Job Title: Senior Regulatory Affairs Specialist
Location: France (Hybrid)
Start Date: Within the next month
Job Type: Full-time (Consultant, Freelancer, or Contractor)
Industry: Medical Devices
Key Responsibilities:
- Documentation Specialist: Lead and manage all regulatory documentation processes, ensuring compliance with local and international regulations.
- Regulatory Submissions: Prepare and submit regulatory filings to relevant authorities, including CE marking, FDA submissions, and other global regulatory requirements.
- Quality Team Collaboration: Work closely with the quality team to ensure all regulatory requirements are met and maintained throughout the product lifecycle.
- Project Support: Provide regulatory support for ongoing projects, ensuring timely and compliant product development and market entry.

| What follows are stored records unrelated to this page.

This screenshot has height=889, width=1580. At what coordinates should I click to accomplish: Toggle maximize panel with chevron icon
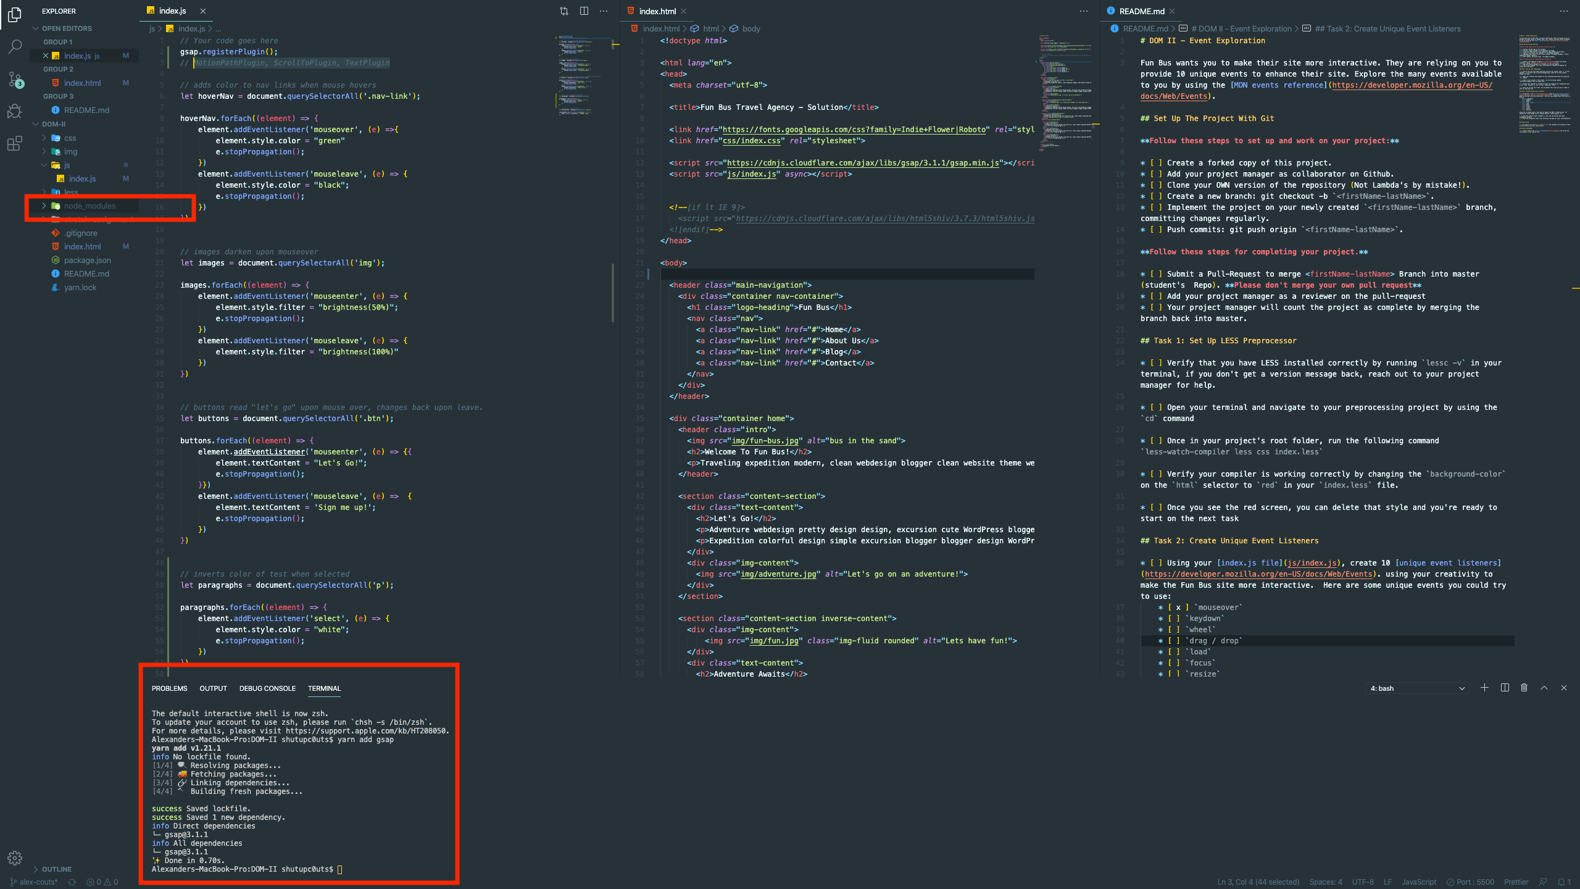[1544, 688]
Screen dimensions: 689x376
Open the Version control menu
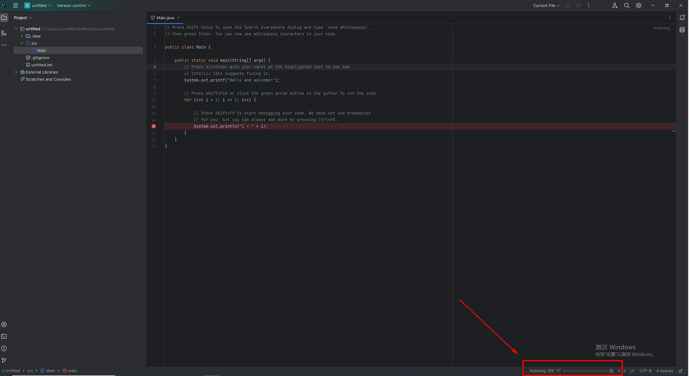click(x=73, y=5)
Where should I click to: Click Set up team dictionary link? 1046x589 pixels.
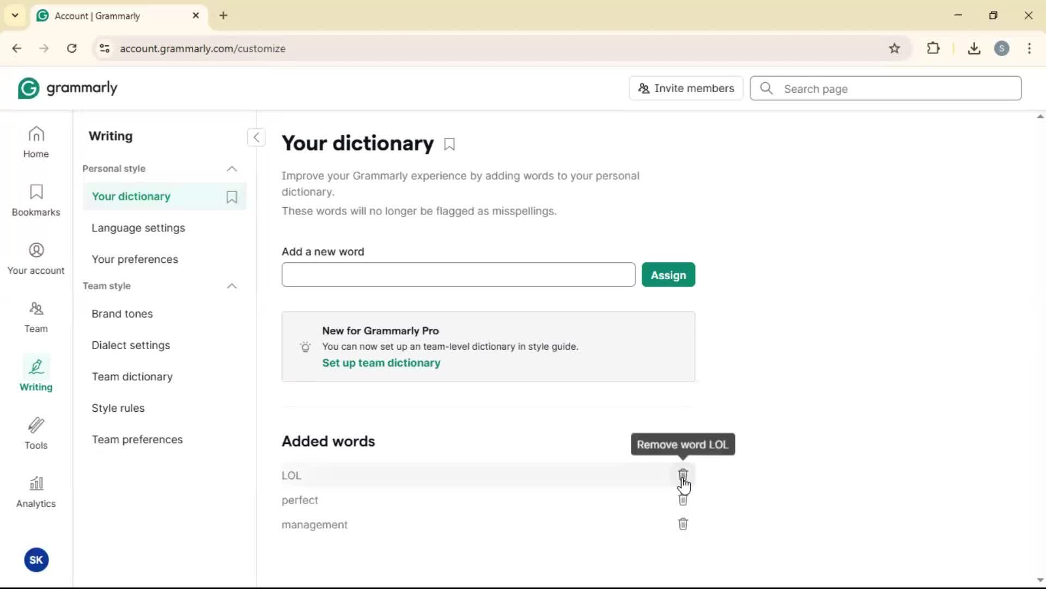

- Compliance Monitoring: Stay updated with regulatory changes and ensure the company's products and processes comply with current regulations.
- Risk Management: Identify and mitigate regulatory risks associated with product development and market entry.
- Training and Mentorship: Provide training and mentorship to junior regulatory affairs staff and other team members.
Qualifications:
- Experience: Proven experience as a consultant, freelancer, or contractor in regulatory affairs within the medical device industry or own company set up.
- Knowledge: In-depth knowledge of regulatory requirements and standards for medical devices, including ISO 13485, MDR, and FDA regulations.
- Skills: Excellent documentation and communication skills, strong attention to detail, and the ability to work collaboratively in a hybrid work environment.
- Languages: Proficiency in English and French is preferred.